An exponential equation is one in which the variable appears in the exponent. These equations often involve expressions where a constant base is raised to a variable power. Our example equation is \(2^{x-3}=5\). Finding the value of \(x\) involves shifting the variable out of the exponent's position so it can be solved algebraically.
To make this shift, logarithms are commonly used, as they allow us to "bring down" the exponent. Recognizing exponential equations is the first step. Look for equations where a variable resides in the exponent, as this presence in the exponent makes the equation inherently exponential.

Logarithms are mathematical tools that help us solve exponential equations by converting multiplicative relationships into additive ones. When dealing with exponential equations, applying a logarithm on both sides is a strategic move.
For example, in the equation \(2^{x-3} = 5\), applying the natural logarithm to both sides yields \(\ln(2^{x-3}) = \ln(5)\).

• This transformation allows you to utilize the power rule of logarithms, \( \ln(a^b) = b \ln(a) \), making equations more manageable by removing the variable from the exponent.
• Logarithms are invaluable in solving equations where direct algebraic manipulation isn't easily applied due to the position of the variable in the exponent.

This translation from an exponential form to a linear form is what allows us to isolate and solve for the variable.

An exact solution is one that precisely satisfies the equation without approximations. For exponential equations, finding the exact value involves manipulation of the exponential properties using logarithms.
In our example \(2^{x-3} = 5\), after applying logarithms, we have \((x-3) \ln(2) = \ln(5)\). Solving for \(x\) involves isolating the variable, which results in \(x = 3 + \frac{\ln(5)}{\ln(2)}\).
Exact solutions communicate the pure mathematical relationship within the equation.

• They are expressed with operations such as addition, subtraction, multiplication, division, and the use of logarithms to show the precise algebraic manipulation.

However, since often we can't interpret these results at a glance, we may opt for practical approximate solutions.

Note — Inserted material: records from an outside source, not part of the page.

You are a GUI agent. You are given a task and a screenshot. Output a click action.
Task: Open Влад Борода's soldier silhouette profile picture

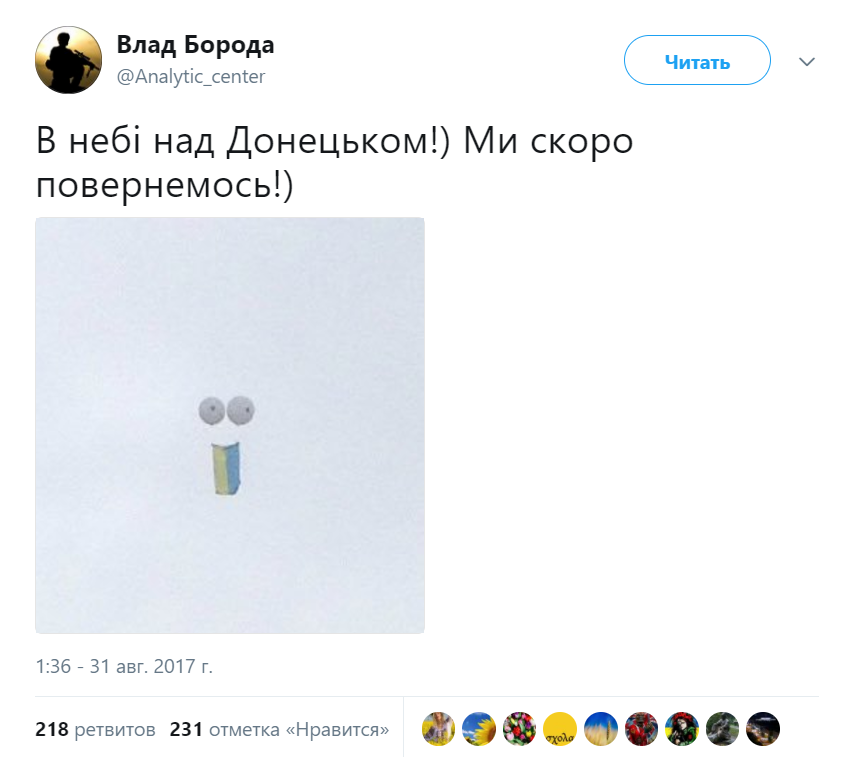68,60
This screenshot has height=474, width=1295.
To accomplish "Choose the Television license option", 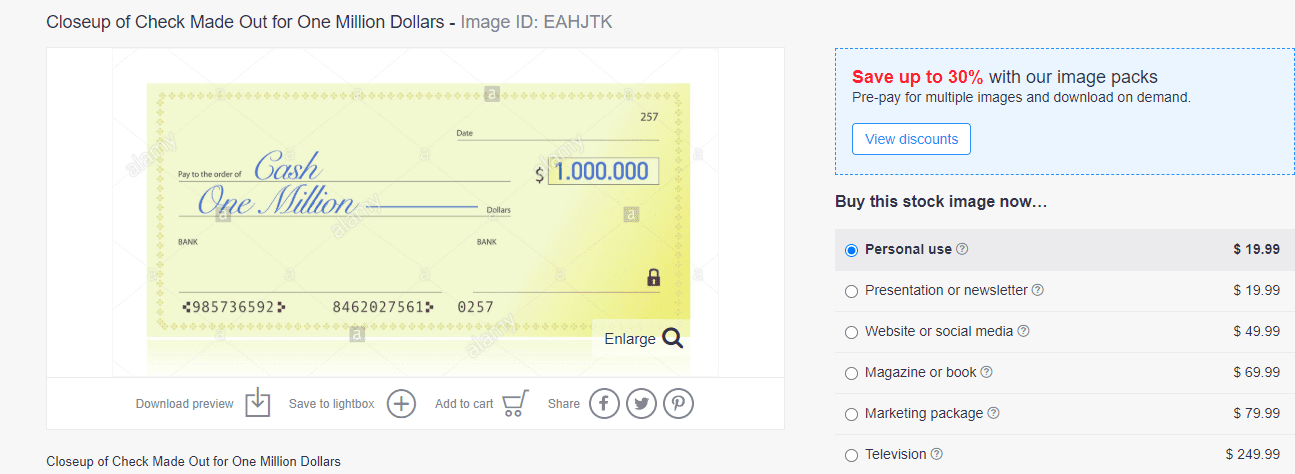I will click(851, 455).
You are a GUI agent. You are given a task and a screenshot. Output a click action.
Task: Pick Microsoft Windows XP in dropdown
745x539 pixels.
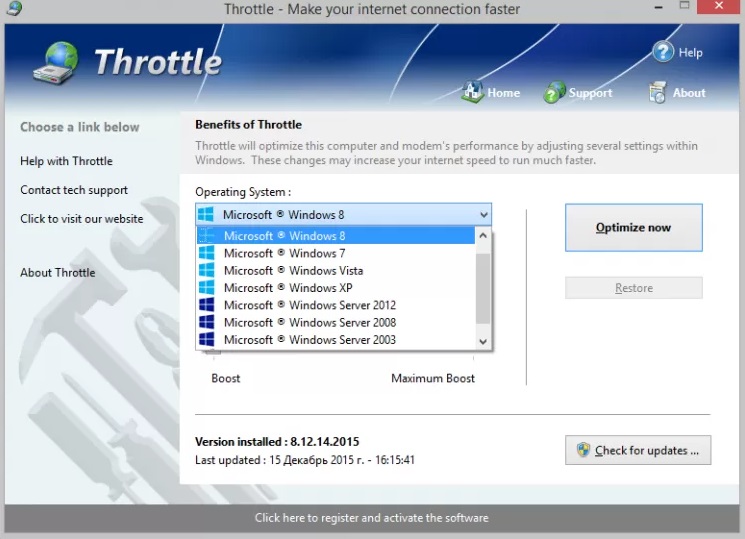(287, 288)
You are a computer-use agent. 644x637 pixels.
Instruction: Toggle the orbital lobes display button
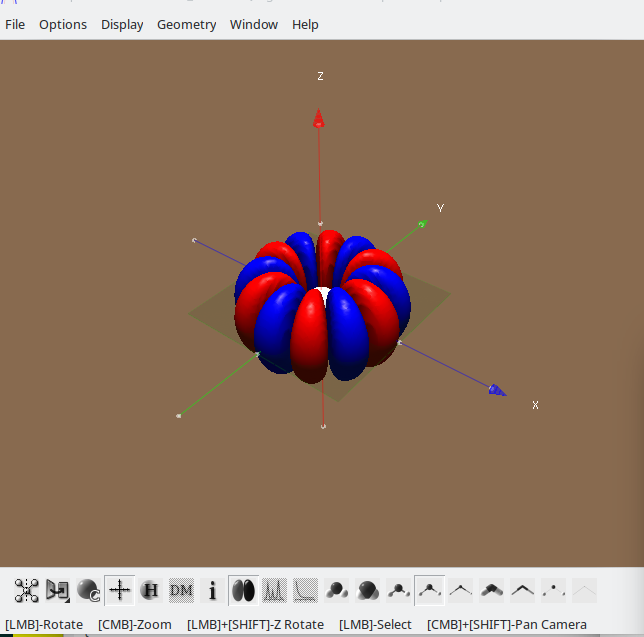click(243, 590)
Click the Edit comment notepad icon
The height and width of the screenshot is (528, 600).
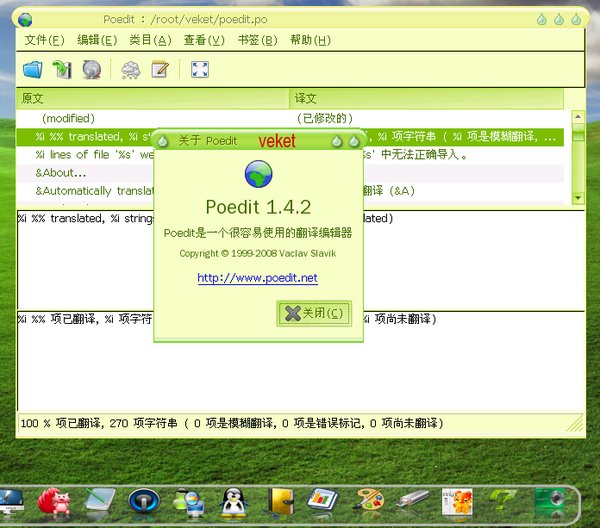point(159,69)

Approximate solutions provide a numerical value close enough to the exact solution for practical purposes. Often, calculators are used to achieve these results.
In our equation \(x = 3 + \frac{\ln(5)}{\ln(2)}\), we approximate by calculating the logarithmic values. Using a calculator, we find \(\ln(5) \approx 1.6094\) and \(\ln(2) \approx 0.6931\).
Substituting these into our equation gives \(x \approx 3 + \frac{1.6094}{0.6931} \approx 5.3219\).

• While not exact, this value is a close representation useful in practical scenarios, where a four-decimal-place accuracy suffices.
• Approximate solutions are a staple in real-world applications where precise representation isn't feasible, or when computational simplicity is prioritized.

Always check approximation methods to ensure the solution's accuracy within the context needed.